Who said this when asked about farm invasions and violence on farms?

There are incidents in which it is reported that there are invasions on one or two farms but it’s all blown out of proportion. We have investigated examples of those so-called farm invasions. We have asked the Minister of Lands to give us a detailed report of what has been happening over all these so-called farm invasions and the outcry over that.

That’s Morgan Tsvangirai, although you could easily have thought it was a Zanu PF stalwart.

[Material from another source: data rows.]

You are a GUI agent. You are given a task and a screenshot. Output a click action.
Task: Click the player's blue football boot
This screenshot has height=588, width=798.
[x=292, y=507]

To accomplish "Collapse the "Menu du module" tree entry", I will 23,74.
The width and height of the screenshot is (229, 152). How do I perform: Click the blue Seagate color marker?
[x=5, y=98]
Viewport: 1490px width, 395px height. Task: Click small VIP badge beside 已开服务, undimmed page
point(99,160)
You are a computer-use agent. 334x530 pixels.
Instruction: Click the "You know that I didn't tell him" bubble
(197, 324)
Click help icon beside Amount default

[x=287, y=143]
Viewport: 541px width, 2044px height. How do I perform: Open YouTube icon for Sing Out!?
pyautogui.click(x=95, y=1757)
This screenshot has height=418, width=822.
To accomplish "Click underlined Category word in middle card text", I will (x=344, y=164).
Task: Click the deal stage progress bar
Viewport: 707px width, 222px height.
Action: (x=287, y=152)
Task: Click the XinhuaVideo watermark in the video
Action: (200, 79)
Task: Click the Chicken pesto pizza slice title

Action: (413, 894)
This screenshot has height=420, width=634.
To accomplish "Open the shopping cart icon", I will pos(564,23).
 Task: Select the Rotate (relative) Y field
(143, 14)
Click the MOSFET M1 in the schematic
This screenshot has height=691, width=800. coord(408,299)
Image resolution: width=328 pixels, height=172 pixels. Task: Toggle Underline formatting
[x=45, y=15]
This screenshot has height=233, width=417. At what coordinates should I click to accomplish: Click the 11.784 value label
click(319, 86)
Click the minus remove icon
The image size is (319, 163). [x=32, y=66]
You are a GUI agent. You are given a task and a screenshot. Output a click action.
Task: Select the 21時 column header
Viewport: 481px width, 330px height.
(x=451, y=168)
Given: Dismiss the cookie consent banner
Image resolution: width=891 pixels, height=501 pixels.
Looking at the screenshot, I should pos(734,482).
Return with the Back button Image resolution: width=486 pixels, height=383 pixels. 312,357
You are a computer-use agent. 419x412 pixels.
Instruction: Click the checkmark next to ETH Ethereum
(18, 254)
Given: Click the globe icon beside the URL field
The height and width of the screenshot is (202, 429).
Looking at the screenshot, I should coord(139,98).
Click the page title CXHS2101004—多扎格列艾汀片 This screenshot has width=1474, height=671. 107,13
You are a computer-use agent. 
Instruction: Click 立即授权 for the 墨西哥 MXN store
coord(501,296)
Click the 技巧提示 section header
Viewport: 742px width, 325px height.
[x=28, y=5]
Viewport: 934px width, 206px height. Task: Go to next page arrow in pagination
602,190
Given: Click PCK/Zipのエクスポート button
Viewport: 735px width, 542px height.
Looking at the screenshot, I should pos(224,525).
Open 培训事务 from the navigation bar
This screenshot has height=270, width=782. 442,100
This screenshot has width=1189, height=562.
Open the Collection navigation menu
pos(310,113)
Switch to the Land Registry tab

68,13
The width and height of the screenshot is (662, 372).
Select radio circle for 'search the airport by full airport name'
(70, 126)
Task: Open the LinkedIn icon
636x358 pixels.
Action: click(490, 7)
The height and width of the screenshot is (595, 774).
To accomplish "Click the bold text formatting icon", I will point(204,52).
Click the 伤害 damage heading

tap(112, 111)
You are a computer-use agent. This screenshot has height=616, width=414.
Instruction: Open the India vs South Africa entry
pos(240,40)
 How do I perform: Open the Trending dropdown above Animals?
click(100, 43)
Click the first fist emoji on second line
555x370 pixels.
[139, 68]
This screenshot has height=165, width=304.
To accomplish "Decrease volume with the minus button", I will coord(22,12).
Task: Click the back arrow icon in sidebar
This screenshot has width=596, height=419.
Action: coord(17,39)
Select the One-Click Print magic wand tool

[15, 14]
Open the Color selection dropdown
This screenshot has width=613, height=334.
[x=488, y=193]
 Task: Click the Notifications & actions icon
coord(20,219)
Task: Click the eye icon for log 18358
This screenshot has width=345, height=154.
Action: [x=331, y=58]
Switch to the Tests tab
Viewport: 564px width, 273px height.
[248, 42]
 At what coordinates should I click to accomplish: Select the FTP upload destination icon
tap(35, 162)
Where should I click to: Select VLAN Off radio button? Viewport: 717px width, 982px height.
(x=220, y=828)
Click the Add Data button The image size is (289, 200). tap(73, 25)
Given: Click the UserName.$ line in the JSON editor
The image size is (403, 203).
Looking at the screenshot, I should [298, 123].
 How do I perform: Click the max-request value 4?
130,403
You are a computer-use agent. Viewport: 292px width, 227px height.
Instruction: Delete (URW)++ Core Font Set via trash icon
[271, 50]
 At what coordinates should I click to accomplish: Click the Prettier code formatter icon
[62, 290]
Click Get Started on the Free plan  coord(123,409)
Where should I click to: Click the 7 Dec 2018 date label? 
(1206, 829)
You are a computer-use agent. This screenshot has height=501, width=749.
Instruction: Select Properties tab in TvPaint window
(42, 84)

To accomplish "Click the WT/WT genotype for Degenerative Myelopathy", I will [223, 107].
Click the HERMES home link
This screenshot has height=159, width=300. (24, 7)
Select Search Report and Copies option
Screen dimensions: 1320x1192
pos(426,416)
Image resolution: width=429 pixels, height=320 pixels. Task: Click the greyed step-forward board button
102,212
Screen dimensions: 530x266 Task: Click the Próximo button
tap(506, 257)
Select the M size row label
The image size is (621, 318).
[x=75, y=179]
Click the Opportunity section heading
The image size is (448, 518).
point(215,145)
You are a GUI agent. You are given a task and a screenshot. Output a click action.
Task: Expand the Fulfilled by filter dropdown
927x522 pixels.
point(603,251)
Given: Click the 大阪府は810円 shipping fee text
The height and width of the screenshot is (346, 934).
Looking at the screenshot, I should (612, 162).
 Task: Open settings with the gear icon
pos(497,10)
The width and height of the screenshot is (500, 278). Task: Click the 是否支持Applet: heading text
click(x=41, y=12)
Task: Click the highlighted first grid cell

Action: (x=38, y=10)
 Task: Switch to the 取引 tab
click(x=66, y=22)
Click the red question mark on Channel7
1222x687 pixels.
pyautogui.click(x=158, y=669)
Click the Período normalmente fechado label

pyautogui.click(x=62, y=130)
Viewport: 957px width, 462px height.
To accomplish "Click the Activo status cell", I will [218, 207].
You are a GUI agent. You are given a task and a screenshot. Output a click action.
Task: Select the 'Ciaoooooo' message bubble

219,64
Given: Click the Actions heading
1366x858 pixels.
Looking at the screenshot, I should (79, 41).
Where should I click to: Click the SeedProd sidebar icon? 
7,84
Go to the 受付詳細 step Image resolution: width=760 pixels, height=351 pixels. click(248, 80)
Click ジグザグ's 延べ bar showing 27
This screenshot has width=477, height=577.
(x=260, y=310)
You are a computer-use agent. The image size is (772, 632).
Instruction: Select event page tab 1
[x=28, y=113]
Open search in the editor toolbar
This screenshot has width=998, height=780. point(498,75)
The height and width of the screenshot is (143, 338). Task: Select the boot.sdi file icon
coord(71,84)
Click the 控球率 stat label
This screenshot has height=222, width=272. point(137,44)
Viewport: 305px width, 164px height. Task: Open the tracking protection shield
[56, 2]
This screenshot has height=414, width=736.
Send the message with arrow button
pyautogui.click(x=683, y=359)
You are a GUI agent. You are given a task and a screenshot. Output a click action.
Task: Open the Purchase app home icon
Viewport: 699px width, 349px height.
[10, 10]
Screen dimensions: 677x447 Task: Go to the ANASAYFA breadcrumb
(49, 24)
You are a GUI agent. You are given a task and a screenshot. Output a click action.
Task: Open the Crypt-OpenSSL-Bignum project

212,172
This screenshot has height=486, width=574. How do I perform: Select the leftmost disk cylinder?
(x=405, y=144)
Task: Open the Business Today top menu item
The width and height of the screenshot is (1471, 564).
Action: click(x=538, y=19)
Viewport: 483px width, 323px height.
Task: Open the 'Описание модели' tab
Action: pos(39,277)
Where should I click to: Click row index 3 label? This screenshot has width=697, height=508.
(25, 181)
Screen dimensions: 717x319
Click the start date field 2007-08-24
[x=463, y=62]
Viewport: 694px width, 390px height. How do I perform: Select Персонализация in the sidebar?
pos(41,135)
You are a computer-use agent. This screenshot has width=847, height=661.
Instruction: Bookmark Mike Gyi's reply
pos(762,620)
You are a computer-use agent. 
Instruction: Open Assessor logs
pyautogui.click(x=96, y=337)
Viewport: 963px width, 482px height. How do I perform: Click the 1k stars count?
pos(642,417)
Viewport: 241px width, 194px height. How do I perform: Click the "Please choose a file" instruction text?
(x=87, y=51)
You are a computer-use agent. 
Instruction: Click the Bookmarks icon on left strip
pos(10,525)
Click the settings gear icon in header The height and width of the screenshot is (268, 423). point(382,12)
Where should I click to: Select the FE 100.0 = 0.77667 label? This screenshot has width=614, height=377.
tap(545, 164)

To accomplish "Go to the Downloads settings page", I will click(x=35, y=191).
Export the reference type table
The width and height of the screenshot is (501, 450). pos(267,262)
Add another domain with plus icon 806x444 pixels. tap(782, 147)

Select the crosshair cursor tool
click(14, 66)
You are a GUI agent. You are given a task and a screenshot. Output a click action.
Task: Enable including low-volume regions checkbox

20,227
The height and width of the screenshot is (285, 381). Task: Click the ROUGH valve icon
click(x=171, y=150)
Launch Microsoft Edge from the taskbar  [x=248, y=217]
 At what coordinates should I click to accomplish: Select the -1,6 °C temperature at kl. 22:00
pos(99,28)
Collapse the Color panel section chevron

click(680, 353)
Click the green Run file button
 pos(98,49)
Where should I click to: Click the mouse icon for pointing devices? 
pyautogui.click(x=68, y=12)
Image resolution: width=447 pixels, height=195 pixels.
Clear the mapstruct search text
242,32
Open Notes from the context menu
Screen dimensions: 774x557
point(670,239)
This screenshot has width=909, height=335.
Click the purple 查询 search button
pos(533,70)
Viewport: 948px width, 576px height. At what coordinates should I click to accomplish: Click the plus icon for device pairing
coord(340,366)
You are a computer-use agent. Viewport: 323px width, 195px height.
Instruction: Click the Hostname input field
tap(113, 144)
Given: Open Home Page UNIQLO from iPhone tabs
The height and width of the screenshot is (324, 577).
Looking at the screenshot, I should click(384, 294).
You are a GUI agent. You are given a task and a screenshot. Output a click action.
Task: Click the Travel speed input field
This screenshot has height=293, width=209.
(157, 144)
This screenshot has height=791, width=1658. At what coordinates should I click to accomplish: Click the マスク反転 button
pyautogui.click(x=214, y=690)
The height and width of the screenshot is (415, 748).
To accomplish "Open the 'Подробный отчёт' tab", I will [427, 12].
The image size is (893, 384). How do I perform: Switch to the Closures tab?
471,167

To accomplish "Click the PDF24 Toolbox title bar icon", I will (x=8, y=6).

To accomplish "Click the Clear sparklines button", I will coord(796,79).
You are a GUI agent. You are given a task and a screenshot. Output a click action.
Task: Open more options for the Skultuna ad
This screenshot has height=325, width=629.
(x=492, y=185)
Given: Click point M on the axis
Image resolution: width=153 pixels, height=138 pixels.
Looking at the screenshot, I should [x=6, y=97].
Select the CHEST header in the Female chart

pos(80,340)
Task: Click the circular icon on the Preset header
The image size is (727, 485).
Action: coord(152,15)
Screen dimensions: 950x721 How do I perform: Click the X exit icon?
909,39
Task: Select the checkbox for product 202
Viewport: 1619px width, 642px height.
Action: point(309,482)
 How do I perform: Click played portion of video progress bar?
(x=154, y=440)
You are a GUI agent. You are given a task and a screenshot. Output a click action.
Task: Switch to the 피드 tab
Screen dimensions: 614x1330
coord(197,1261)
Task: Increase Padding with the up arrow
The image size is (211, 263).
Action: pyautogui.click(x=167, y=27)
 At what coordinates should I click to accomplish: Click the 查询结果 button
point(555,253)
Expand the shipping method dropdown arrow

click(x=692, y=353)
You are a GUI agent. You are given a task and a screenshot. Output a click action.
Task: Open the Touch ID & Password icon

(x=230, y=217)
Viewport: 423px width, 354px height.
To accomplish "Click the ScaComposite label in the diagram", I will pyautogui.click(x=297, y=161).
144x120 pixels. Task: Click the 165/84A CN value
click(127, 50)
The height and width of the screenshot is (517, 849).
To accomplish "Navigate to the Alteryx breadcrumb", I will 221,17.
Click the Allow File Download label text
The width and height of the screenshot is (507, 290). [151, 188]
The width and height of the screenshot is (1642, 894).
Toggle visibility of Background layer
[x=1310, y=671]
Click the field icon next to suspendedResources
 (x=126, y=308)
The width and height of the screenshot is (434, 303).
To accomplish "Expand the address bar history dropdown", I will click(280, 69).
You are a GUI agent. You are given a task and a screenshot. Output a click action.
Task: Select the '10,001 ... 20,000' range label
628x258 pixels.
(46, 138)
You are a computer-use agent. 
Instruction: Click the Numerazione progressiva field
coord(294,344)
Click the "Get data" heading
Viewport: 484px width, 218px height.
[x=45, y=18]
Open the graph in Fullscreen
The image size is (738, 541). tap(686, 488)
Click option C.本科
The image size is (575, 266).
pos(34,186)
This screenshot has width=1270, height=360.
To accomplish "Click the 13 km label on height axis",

Meanwhile, here’s a report by Jan Raath writing for the Mail & Guardian (SA), 28 May

President Robert Mugabe’s controversial “land reform programme” took a new twist on Wednesday when a court ordered the eviction of a man who is not a farmer. Ian Campbell-Morrison (46) lives in the Vumba Mountains in eastern Zimbabwe, next to a hotel where he is the green keeper. He and his wife live in a cottage on a plot not much bigger than a suburban garden, where she tends flowers. The Campbell-Morrisons used to farm tobacco and coffee, but the government seized their land and the farmhouse and gave it to a government official, leaving the couple their cottage and the garden around it, said Hendrik Olivier, director of the Commercial Farmers’ Union, made up mostly of Zimbabwe’s remaining 350 white farmers. A magistrate in the nearby city of Mutare nevertheless sentenced Campbell-Morrison to a fine of $800 for “illegally occupying state land” and ordered the couple to be off the property by Saturday. The Campbell-Morrisons are one of 140 white farming families facing eviction from their land in the latest tactic in Mugabe’s violent, lawless campaign to force white landowners – numbering about 5 000 when it started in 2000 – off their farms. The action is in the name of a redistribution of land to black Zimbabweans, but which has instead made a million former farm workers homeless and set off the collapse the once-prosperous country’s economy. Mugabe has declared all white-owned land to be state property and banned farmers from taking the government to court.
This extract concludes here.